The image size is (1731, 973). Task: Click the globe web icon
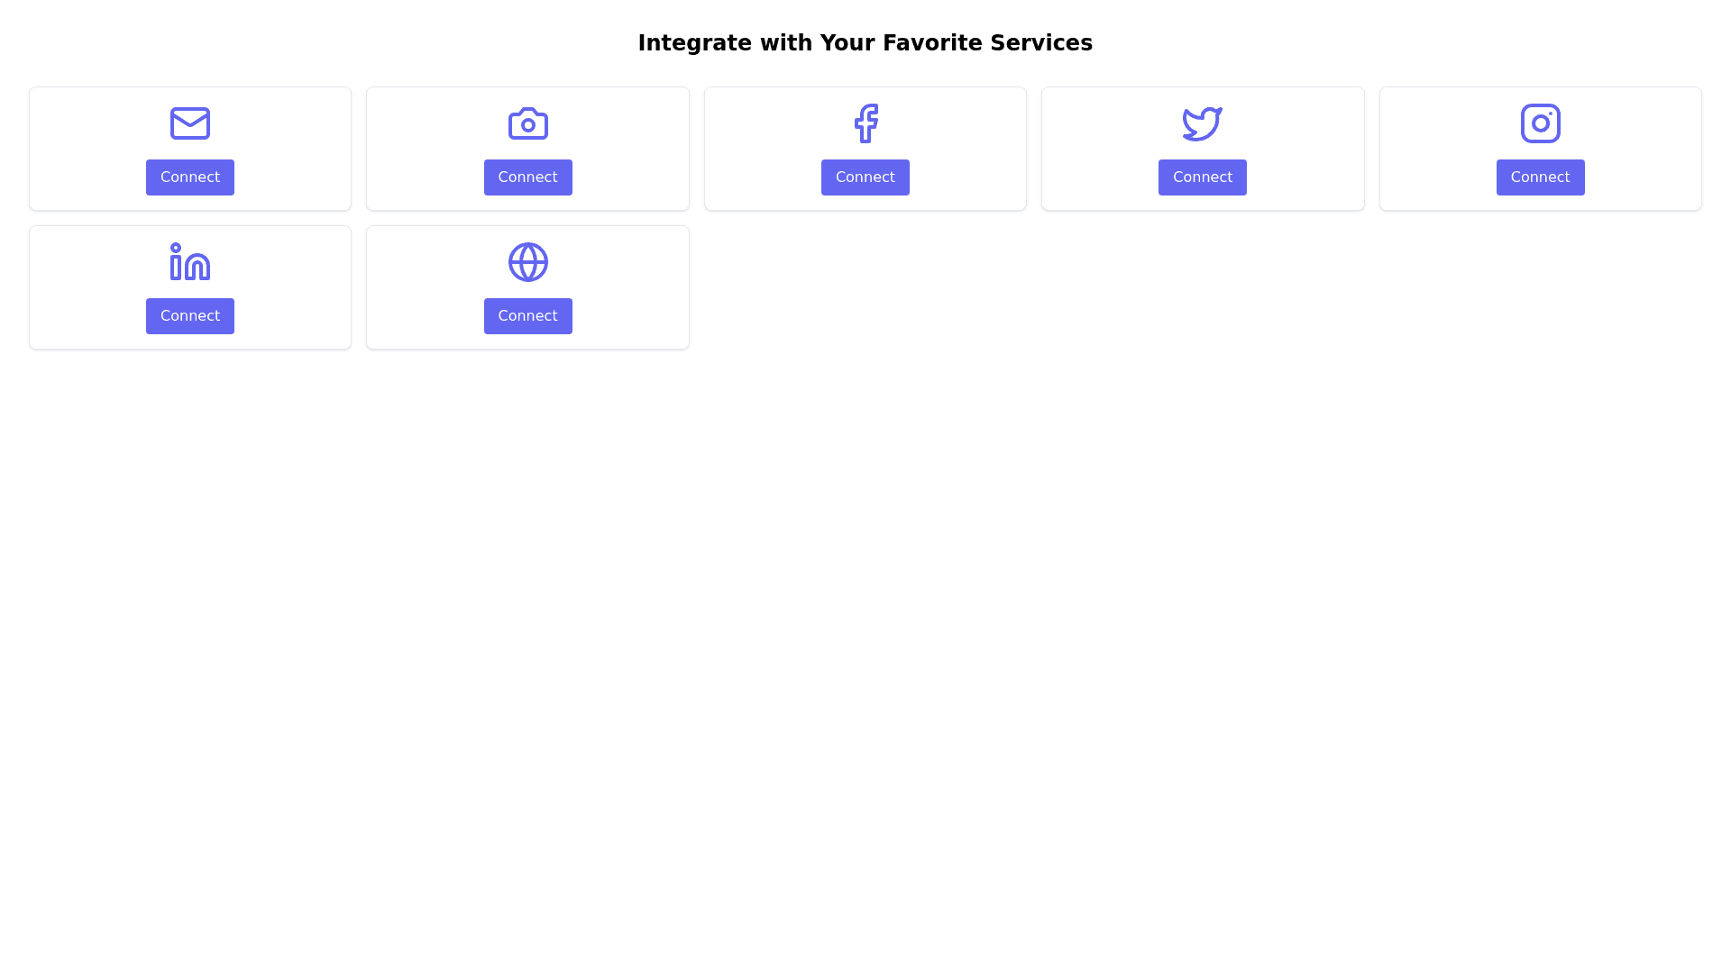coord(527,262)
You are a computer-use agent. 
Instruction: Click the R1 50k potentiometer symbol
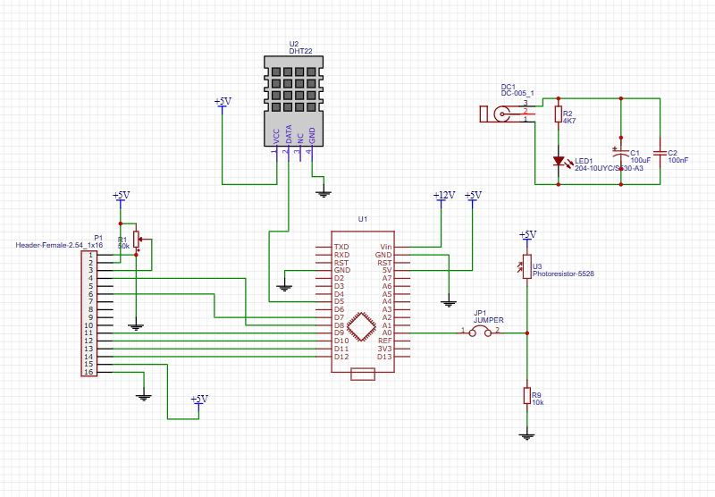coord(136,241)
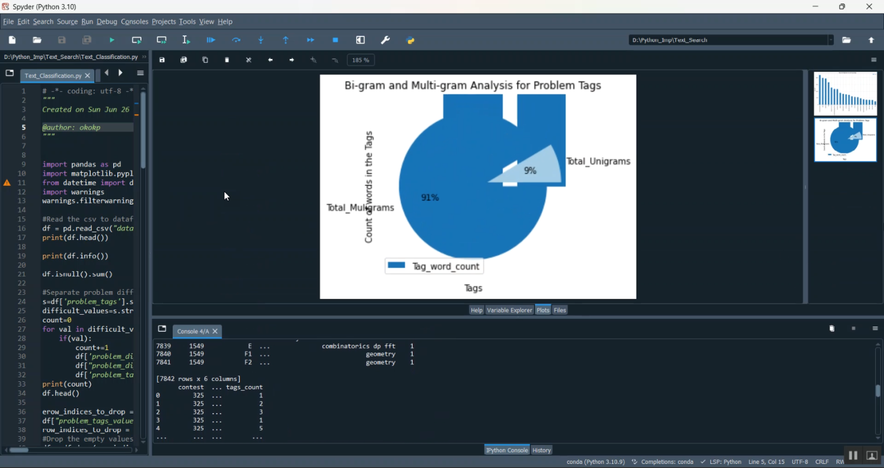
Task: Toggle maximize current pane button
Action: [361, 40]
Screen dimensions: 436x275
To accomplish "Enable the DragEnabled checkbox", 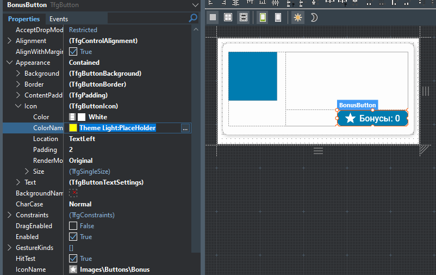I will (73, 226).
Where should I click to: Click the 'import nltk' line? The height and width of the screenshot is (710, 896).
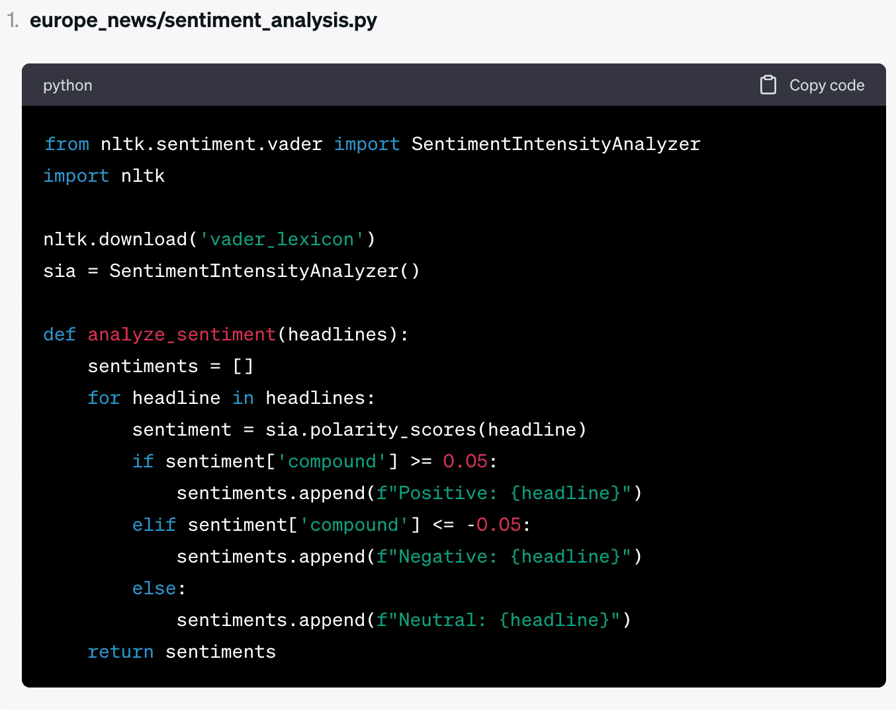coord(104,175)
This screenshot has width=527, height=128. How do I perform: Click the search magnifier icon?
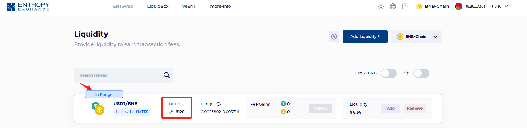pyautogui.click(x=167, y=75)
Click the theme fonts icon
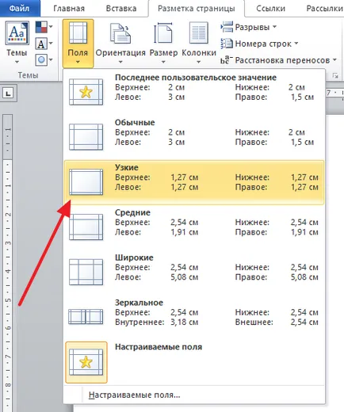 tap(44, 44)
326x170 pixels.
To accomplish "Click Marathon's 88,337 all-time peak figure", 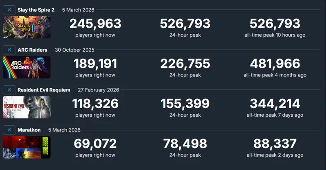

━━━

■ What is being asked
Without the pictures, retype exactly the lines from the one that holds "Click the theme fonts icon" to the last line of the data above, both of them included.

■ Task answer
Click the theme fonts icon
 tap(44, 44)
326x170 pixels.
To accomplish "Click Marathon's 88,337 all-time peak figure", 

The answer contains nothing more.